Conforme as novas regras da reforma tributária entram em vigor, começam a surgir dúvidas em setores que passarão a lidar com um regime diferente de taxação nos próximos anos – um deles é o de aluguéis por temporada que, dependendo da situação, poderão ser enquadrados ao lado de hotéis e pousadas.
Informações preliminares despertaram preocupação em quem tem imóvel no Airbnb ou plataformas similares: a criação de novos impostos poderia render cobranças capazes de superar o atual teto de 27,5% do imposto de renda de pessoa física (IRPF).
A matemática, porém, não é tão simples, e a Receita Federal precisou inclusive publicar esclarecimentos para acalmar pequenos proprietários – eles não devem ser afetados pelo regime em fase de implementação, mais focado em pessoas que têm muitos imóveis e alta renda.

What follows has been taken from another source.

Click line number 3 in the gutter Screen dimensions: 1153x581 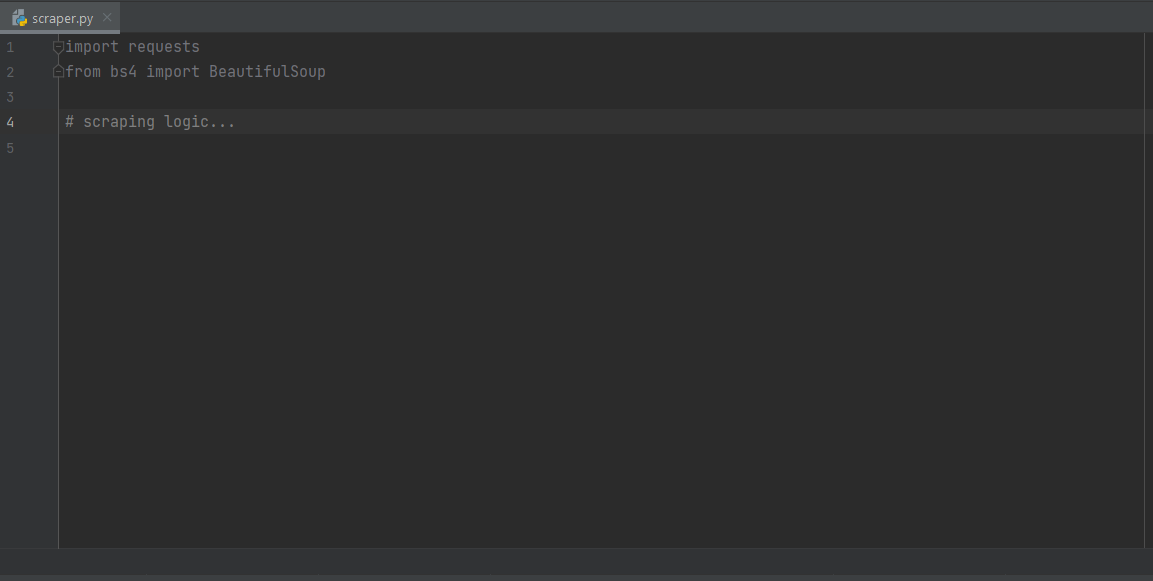pyautogui.click(x=10, y=97)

Entenda o que já se sabe sobre a mudança.
O que muda
O novo sistema de tributação dos aluguéis está inserido nas reformas que vão instituir dois novos impostos sobre consumo: a ideia é simplificar a tributação atual, trocando uma série de taxas que se sobrepõem por um modelo de “IVA (imposto sobre valor adicionado) dual”. Pouco a pouco, entrarão em cena o IBS (Imposto sobre Bens e Serviços, de competência estadual e municipal) e a CBS (Contribuição sobre Bens e Serviços, de competência federal).

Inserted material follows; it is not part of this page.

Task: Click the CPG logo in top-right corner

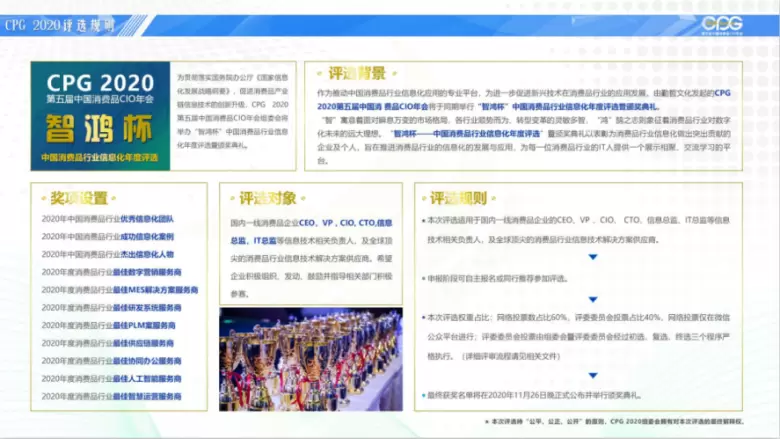Action: [722, 23]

Nesse novo cenário, a locação por temporada – com contratos de até 90 dias – pode, sim, ser tratada como um serviço de hospedagem e equiparado à hotelaria tradicional. Para locadores que são pessoas físicas, surgiu imediatamente o temor de precisar arcar com IBS e CBS somados ao IRPF que já era pago, levando a uma alíquota que alguns especialistas sugerem que poderia superar os 44%.

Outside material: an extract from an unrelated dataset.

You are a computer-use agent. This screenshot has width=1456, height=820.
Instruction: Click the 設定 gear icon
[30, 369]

No entanto, a repercussão do novo modelo de taxação nas redes sociais também levou à divulgação de informações falsas ou equivocadas, fazendo a Receita Federal divulgar um desmentido no final de janeiro: a nova regra, além de não estar valendo totalmente em 2026, não se aplica a todos os proprietários de imóveis disponibilizados por aluguel por temporada.
Abaixo, você entende por que os pequenos proprietários devem escapar de uma taxação maior.
Novo imposto não é para todo mundo
Para que um locador seja tributado pelo IBS/CBS enquanto pessoa física, é preciso que ele preencha os seguintes critérios simultaneamente:
Ter mais de três imóveis alugados;
Ter uma receita que supere os R$ 240 mil anuais com esses aluguéis (o valor será corrigido todos os anos pelo IPCA).
Em casos que ultrapassam esse teto, o recomendado é consultar um contador e um advogado tributarista para avaliar as opções – pode até ser mais interessante fazer a transição para concentrar os aluguéis temporários sob a figura de uma pessoa jurídica, com um CNPJ próprio para isso, já que a reforma também prevê redutores específicos, variando caso a caso.
Mas, nas demais situações, pequenos locadores continuam sujeitos apenas ao IRPF – algo que, segundo a Receita, responde precisamente à ideia da nova tributação, que é aliviar o bolso de pequenos proprietários frente a possíveis cobranças indevidas.
Vale destacar, ainda, que a nova regra não passa a valer por completo em 2026. O sistema será implementado de forma escalonada até 2033.